** Opening Extracted information block **

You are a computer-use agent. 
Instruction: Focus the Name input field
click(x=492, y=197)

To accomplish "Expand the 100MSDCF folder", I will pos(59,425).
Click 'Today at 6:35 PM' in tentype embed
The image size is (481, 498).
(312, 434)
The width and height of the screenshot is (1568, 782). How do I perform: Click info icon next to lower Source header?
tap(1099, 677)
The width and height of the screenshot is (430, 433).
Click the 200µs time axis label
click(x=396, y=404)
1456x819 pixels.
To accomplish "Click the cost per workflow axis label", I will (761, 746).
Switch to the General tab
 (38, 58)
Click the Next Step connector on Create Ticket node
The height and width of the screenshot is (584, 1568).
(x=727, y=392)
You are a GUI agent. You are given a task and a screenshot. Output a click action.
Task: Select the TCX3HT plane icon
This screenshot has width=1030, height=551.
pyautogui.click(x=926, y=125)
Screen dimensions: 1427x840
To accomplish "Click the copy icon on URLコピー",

** Closing Extracted information block **

> Problem to solve
Go through the entries above and pull out each line with "agent" in it.

> Result of the exercise
You are a computer-use agent. 
You are a GUI agent. You are given a task and a screenshot. Output a click action.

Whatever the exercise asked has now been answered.